- Small-cap stocks’ earnings growth is expected to outshine that of large and mid-cap peers.
- BofA’s Jill Carey Hall detailed the value proposition of small caps in a recent note to clients.
- The analyst also laid out three sectors where smaller stocks will outperform by the most.
- See more stories on Insider’s business page.
Large-cap stocks have largely outperformed their small-cap peers over the last decade.
While large caps have been able to regain their place as market leaders in 2021, Jill Carey Hall, Bank of America’s head of small and mid-cap strategy, wrote in a recent note to clients that small caps are set for an era of outperformance.
Earnings growth for small-cap stocks is outpacing large caps in a major way, and Carey Hall now expects nearly 100% earnings growth for small caps in 2021 compared to roughly 35% for large caps. 2022 growth is also expected to be in the mid-teens for small-cap stocks vs. the low-teens for large caps.
Carey Hall also described the rising price-to-earnings (PE) multiples of large caps in comparison with small caps. The Russell 2000 recently fell to a forward PE ratio of just 17.7x, according to the analyst, while similar large and mid-cap indices have seen their price-to-earnings ratios rise of late.
On top of that, inflows into small-cap funds still pale in comparison to cumulative outflows from small-cap stocks since late 2013, when smaller stocks’ secular underperformance cycle began. Active funds remain “underallocated” to smaller stocks as well, Carey Hall said, leaving plenty of runway for growth.

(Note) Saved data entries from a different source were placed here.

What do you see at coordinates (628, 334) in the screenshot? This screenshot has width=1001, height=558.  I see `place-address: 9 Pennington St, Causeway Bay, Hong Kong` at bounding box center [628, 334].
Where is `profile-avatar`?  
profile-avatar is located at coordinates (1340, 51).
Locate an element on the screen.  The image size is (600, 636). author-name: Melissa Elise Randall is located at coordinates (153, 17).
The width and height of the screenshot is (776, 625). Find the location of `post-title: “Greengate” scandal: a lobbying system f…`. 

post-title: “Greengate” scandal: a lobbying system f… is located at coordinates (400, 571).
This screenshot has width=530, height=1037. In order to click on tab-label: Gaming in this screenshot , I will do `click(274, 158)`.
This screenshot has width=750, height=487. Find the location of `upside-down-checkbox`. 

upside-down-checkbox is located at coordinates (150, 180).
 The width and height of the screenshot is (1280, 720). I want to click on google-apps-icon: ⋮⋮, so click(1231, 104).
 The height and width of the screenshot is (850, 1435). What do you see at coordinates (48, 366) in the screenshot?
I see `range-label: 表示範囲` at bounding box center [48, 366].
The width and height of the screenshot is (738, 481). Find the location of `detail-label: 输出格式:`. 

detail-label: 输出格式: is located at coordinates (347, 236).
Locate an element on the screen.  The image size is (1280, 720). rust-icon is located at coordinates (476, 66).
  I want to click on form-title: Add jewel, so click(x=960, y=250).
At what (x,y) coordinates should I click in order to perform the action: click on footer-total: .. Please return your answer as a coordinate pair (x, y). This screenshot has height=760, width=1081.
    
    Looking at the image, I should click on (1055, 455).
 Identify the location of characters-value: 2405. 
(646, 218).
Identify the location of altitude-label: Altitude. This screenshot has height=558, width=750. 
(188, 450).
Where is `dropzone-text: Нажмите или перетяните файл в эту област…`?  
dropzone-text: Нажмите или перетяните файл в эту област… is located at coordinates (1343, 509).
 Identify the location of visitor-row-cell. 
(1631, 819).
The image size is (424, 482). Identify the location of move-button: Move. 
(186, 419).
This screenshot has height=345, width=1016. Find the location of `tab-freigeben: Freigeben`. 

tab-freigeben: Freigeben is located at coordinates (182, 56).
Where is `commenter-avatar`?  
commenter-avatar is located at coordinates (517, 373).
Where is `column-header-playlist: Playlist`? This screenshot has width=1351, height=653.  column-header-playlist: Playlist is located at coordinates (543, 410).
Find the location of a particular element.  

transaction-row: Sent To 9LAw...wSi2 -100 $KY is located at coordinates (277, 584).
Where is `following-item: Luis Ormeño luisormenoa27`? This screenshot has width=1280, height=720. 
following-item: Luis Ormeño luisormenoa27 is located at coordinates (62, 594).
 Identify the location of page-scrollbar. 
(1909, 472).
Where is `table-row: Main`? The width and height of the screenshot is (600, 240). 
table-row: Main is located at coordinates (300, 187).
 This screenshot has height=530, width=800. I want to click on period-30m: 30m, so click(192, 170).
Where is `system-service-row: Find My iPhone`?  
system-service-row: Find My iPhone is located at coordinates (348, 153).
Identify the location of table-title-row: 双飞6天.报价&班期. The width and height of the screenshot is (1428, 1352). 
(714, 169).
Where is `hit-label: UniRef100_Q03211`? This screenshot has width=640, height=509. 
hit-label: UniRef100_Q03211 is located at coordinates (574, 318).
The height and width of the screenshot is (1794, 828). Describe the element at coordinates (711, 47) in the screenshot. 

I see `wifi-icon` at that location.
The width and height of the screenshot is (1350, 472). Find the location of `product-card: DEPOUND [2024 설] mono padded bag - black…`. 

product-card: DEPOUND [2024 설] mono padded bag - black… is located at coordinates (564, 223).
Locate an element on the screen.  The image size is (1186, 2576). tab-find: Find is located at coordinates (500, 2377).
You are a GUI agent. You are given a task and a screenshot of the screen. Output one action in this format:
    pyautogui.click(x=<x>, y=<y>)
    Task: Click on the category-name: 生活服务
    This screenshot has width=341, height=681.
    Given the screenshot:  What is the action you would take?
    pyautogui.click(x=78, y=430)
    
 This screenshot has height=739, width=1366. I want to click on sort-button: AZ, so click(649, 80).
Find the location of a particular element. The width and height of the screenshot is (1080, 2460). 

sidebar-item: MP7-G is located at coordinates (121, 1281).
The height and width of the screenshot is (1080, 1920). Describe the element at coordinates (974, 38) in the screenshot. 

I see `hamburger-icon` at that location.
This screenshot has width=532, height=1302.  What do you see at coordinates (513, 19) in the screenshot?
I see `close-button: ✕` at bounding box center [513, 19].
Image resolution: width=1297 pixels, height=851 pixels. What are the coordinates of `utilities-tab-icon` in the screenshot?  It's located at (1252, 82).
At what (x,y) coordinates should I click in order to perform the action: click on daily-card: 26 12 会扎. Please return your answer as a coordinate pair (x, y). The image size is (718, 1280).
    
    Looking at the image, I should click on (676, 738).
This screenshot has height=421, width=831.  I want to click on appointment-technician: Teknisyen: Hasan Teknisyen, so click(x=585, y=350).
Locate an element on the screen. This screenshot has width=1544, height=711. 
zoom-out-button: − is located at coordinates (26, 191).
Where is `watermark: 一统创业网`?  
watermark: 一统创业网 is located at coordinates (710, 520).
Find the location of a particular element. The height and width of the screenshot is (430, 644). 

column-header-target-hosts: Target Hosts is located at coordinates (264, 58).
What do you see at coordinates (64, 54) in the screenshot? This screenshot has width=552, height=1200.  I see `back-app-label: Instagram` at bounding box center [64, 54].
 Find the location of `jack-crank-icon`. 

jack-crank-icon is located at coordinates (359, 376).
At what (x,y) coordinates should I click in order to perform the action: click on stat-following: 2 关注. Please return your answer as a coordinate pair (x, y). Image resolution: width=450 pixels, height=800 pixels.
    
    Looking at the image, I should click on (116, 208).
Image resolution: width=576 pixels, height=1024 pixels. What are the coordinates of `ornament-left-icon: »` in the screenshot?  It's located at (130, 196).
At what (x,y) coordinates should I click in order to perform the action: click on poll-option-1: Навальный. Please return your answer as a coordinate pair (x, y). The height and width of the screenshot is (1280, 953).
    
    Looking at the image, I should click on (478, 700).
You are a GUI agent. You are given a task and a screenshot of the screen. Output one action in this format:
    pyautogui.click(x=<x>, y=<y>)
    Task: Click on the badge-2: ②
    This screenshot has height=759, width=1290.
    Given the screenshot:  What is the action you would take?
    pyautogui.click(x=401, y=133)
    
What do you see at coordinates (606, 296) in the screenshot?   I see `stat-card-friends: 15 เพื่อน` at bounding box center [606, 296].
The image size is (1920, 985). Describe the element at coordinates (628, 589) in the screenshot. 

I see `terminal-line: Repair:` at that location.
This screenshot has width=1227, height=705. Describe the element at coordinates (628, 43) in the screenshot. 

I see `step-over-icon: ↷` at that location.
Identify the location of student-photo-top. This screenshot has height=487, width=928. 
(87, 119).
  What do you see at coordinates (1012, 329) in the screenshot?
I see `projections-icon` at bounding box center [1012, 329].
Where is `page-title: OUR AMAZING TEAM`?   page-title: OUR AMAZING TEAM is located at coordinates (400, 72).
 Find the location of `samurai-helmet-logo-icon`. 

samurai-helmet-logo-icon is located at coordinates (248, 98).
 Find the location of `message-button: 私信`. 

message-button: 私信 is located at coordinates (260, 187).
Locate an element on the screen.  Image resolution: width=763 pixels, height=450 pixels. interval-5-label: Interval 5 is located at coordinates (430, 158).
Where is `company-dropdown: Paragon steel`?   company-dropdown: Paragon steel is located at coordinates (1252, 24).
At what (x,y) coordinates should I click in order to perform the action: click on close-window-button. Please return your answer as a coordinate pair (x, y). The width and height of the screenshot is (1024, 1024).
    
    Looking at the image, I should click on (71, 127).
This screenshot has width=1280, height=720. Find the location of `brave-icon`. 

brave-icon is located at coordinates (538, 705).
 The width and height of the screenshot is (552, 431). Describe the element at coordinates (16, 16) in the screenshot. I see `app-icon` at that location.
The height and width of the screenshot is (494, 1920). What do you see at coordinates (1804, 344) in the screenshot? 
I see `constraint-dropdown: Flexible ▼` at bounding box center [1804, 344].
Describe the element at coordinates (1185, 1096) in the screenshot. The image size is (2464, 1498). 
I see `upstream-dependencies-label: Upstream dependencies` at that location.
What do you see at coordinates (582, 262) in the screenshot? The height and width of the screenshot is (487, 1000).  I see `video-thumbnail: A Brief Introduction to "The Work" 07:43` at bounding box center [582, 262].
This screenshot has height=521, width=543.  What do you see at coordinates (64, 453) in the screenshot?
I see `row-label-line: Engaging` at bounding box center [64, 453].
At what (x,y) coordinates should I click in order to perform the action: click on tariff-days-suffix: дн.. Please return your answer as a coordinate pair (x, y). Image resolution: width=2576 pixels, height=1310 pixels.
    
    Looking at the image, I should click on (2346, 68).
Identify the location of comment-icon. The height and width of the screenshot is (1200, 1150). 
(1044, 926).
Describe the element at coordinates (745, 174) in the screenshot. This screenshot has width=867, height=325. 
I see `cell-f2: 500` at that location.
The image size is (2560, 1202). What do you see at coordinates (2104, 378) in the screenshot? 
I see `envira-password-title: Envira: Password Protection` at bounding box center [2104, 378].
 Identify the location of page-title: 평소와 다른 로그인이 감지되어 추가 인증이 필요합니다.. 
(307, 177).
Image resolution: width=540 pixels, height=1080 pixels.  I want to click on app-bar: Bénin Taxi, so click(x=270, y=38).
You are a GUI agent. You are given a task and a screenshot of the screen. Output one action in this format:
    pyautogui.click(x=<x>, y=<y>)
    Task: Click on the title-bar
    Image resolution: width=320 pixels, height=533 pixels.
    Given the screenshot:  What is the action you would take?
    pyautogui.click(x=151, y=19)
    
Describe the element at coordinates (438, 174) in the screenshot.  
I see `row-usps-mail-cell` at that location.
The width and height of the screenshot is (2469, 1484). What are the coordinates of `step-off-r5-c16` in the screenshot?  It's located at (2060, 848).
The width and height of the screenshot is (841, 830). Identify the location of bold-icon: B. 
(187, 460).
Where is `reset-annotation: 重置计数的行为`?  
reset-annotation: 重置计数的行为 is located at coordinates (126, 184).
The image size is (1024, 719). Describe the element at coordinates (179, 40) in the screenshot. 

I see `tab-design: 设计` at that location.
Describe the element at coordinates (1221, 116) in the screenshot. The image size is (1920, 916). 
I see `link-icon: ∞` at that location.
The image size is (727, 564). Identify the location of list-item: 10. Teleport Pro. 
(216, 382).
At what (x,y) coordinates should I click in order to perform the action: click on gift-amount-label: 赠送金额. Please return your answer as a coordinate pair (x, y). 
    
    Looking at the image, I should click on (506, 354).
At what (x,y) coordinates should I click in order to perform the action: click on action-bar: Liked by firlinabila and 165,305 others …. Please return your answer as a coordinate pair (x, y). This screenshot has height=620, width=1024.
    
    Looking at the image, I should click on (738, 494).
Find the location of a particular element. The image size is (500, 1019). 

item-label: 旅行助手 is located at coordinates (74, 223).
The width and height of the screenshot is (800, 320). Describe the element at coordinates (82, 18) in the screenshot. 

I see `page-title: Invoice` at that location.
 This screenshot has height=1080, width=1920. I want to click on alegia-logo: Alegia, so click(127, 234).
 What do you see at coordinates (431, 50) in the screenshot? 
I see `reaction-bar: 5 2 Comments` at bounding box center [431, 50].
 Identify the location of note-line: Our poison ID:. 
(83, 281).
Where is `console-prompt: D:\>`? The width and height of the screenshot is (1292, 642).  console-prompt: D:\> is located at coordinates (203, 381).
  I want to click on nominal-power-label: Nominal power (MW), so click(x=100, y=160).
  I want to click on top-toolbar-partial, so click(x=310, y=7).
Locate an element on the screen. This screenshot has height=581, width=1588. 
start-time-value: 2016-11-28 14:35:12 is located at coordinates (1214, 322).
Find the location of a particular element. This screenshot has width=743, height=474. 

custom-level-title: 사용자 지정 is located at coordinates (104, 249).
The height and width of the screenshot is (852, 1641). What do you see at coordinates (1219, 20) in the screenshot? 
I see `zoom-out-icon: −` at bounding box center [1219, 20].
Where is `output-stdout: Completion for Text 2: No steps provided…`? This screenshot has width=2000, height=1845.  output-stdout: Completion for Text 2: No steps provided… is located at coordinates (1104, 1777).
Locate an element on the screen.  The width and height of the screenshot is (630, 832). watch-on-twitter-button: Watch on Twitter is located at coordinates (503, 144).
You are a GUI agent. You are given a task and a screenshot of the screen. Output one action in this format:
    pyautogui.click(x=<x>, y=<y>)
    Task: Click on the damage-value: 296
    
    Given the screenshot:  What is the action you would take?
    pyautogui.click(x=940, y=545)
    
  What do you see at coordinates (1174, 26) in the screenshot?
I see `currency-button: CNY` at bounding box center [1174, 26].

However, it’s important to note that small-caps stocks aren’t cheap on a historical basis — they’re only cheap in comparison to their large-cap peers. According to Carey Hall, small caps trade above their historical norms for most common valuation metrics, with the exception of Enterprise Value/Free Cash Flow.
In spite of this, small caps still present significant relative value, and while that value may not be a big draw to many growth-focused investors these days, according to Carey Hall it should be. In the chart below, the analyst illustrates how relative valuations create better returns, especially over longer time horizons.
The chart compares the correlation of relative forward price-to-earnings ratios to subsequent returns over various time horizons and clearly reveals the profitability that can come from finding stocks that trade at cheap valuations in relation to their peers.
It’s evident being overweight small-cap stocks makes sense due to their earnings growth, relative value, and potential for major inflows, but which sectors present the most value?
Carey Hall and her team described three small-cap sectors that should have the most upside potential based on the quantitative metrics in her recent note to clients.
Those metrics include the number of positive analyst earnings estimate revisions each sector has received, which Carey Hall calls “one of the most alpha-generative small-cap factors.” The analysts also take into account the relative valuation of a sector compared to its historical averages, recent price momentum, and the net proportion of upgrades to downgrades in a sector by BofA research analysts, which has been found to be positively correlated with subsequent returns.
Using these metrics, Carey Hall found that cyclicals continue to dominate the quantitative rankings list, while defensive sectors like real estate, healthcare, and consumer staples rank at the bottom.
The top three sectors by quantitative rank include 1) Consumer Discretionary, 2) Energy, and 3) Financials.
While adding an ETF that mirrors the Russell 2000 index, like BlackRock’s iShares Russell 2000 ETF, might be alluring to those looking to gain exposure to small-cap stocks, taking a look at the sector weighting of the small-cap index should give savvy investors pause.
According to Siblis Research data, as of the end of 2020 only around 20% of the Russell 2000 index was made up of companies in the consumer discretionary, financials, or energy sectors, with financials (the lowest-ranked of the three) making up more than 75% that figure.
Investors might instead look to sector-specific small-cap ETFs like Invesco’s S&P Small-Cap Energy ETF, S&P Small-Cap Financials ETF, or S&P Small-Cap Consumer Discretionary ETF for a better proxy of Bank of America’s recommendations.